EXERCISE OBJECTIVE: Using the entries that follow, establish how many lines contain the word "Data" and give only that figure.

RECORDS PROVIDED:

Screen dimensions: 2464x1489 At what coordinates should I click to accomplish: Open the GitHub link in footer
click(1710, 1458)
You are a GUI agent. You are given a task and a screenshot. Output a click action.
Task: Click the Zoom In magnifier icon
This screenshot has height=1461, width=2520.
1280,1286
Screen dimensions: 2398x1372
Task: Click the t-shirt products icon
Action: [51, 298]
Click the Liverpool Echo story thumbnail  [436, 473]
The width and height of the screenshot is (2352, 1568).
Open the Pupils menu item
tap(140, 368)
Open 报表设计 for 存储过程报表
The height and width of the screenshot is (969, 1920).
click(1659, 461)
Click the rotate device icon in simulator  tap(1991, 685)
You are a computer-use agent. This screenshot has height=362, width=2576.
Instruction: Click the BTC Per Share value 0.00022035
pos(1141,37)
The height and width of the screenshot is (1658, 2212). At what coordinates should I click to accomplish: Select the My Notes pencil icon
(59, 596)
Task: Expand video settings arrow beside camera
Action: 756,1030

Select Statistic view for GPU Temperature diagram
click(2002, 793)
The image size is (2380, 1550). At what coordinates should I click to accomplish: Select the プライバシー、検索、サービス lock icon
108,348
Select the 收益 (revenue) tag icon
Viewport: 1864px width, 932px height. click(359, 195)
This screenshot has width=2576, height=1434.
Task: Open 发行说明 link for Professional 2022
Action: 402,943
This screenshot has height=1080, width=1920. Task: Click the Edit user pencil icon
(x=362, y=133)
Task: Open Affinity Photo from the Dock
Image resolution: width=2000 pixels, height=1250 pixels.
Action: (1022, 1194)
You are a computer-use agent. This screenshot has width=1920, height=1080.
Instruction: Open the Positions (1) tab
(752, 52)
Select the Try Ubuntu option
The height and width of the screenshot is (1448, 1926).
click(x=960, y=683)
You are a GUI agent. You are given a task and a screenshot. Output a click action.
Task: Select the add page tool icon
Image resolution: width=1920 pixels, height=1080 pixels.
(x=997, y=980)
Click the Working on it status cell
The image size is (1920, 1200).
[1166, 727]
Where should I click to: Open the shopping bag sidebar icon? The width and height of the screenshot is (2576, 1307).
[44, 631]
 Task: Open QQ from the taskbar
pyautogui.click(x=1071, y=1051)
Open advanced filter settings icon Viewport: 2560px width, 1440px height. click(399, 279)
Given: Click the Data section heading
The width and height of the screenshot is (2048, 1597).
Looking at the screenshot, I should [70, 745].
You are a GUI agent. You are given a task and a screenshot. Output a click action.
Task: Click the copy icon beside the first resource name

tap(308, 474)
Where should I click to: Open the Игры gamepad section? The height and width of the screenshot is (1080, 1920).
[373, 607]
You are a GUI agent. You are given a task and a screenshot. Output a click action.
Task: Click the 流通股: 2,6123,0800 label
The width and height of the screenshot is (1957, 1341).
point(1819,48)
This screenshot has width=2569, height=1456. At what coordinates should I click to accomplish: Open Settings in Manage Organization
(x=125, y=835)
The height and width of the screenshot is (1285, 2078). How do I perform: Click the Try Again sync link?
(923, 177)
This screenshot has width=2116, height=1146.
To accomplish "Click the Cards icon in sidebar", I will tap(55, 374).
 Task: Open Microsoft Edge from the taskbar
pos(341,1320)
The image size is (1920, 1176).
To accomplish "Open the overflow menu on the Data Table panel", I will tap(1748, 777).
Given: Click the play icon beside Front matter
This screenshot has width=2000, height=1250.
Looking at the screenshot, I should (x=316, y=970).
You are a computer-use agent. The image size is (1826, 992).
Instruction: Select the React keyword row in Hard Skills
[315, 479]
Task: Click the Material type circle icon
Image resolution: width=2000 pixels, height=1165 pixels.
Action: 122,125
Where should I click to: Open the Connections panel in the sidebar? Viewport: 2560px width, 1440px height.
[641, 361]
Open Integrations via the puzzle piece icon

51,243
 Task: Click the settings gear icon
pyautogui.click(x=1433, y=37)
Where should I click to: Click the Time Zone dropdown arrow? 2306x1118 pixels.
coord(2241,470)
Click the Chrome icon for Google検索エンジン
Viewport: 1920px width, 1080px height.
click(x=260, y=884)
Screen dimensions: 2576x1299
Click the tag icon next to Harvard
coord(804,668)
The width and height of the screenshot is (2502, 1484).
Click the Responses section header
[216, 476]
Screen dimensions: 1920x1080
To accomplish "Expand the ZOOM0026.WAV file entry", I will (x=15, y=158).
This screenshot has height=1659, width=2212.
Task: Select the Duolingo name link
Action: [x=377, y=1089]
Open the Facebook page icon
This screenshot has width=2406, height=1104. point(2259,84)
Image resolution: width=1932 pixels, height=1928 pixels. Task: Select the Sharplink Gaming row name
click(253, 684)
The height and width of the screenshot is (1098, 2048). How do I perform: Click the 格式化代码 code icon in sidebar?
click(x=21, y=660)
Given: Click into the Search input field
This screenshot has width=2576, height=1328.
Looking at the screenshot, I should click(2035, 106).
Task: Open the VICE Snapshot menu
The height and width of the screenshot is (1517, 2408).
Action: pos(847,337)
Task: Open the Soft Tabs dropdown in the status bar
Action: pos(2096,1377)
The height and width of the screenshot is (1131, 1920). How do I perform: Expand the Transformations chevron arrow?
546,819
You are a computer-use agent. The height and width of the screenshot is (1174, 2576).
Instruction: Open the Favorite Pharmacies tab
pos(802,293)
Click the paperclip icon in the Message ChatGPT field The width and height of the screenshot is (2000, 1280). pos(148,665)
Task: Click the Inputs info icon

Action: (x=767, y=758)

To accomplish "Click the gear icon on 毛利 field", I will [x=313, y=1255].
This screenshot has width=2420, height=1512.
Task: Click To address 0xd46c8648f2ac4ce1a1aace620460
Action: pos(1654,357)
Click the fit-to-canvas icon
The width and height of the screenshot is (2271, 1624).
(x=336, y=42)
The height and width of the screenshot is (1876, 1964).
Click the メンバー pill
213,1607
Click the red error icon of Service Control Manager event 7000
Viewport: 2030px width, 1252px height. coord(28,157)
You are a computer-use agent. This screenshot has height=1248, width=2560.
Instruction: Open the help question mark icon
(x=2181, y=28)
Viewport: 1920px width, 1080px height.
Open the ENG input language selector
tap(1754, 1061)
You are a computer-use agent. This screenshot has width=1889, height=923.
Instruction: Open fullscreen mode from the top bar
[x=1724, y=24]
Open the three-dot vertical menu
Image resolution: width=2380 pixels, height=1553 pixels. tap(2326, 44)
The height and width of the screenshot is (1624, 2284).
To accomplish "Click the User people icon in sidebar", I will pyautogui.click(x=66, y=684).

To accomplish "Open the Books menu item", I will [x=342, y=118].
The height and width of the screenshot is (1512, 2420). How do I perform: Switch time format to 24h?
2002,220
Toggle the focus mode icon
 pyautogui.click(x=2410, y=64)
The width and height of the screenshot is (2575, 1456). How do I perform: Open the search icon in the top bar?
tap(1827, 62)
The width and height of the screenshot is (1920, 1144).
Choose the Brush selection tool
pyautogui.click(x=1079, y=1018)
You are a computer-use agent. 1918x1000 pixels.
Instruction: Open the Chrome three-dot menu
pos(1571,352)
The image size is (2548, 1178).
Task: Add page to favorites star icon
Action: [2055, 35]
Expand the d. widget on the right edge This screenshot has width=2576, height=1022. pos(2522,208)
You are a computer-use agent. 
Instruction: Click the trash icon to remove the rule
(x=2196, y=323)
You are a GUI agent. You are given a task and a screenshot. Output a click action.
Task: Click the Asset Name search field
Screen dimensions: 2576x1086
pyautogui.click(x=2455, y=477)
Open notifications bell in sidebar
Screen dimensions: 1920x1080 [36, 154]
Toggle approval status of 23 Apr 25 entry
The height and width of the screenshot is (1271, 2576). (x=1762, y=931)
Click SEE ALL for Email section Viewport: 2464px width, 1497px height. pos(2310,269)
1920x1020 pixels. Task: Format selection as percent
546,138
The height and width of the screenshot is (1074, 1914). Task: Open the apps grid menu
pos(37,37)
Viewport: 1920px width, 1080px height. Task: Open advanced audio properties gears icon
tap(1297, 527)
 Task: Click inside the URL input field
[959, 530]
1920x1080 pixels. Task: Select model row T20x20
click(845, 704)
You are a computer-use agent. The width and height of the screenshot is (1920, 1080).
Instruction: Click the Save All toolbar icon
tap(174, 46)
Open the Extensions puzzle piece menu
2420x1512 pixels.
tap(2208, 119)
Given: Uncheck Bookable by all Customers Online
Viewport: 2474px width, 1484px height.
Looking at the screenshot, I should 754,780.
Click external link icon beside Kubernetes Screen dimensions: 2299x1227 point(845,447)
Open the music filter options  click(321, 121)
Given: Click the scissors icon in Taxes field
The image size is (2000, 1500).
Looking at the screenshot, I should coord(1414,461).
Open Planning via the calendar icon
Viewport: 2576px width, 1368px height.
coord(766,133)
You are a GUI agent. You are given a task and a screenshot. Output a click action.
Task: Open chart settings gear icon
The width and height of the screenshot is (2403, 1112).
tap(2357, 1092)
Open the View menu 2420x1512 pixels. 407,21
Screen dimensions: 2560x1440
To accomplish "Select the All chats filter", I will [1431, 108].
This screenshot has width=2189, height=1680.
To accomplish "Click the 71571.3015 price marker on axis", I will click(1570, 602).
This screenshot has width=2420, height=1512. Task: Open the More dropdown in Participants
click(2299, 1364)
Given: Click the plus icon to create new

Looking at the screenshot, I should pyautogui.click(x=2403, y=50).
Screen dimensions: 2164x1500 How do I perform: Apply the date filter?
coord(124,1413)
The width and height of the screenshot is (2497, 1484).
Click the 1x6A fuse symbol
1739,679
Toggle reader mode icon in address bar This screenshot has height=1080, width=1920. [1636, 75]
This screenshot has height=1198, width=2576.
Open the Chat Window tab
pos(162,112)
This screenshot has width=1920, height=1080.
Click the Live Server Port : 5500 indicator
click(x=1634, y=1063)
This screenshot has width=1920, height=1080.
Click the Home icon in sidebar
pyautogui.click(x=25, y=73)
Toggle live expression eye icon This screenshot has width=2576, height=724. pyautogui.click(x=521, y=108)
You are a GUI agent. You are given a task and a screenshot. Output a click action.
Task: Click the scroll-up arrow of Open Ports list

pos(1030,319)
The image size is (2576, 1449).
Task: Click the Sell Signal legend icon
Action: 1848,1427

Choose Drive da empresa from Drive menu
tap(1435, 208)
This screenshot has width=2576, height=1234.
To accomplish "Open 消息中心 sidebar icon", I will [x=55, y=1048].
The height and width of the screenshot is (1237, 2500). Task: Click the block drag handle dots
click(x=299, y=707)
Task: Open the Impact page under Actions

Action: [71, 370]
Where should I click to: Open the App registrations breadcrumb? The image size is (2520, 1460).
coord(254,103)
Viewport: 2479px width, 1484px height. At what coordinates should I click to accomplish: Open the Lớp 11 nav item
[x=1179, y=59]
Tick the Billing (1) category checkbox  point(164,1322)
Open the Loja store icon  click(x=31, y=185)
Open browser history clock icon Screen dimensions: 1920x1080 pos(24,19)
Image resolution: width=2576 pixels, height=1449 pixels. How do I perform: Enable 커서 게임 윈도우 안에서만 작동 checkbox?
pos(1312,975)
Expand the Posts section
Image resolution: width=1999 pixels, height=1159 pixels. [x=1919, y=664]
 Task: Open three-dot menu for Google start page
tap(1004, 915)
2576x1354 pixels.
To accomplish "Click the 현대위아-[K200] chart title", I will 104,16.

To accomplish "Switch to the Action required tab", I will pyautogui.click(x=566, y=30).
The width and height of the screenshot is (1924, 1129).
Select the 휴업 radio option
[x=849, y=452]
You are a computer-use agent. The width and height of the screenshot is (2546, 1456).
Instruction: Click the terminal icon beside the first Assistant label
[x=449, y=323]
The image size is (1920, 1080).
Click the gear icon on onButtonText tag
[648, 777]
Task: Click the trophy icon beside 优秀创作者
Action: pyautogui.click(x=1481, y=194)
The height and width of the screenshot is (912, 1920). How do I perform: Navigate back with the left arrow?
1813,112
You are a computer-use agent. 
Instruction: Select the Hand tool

RESULT BELOW: 2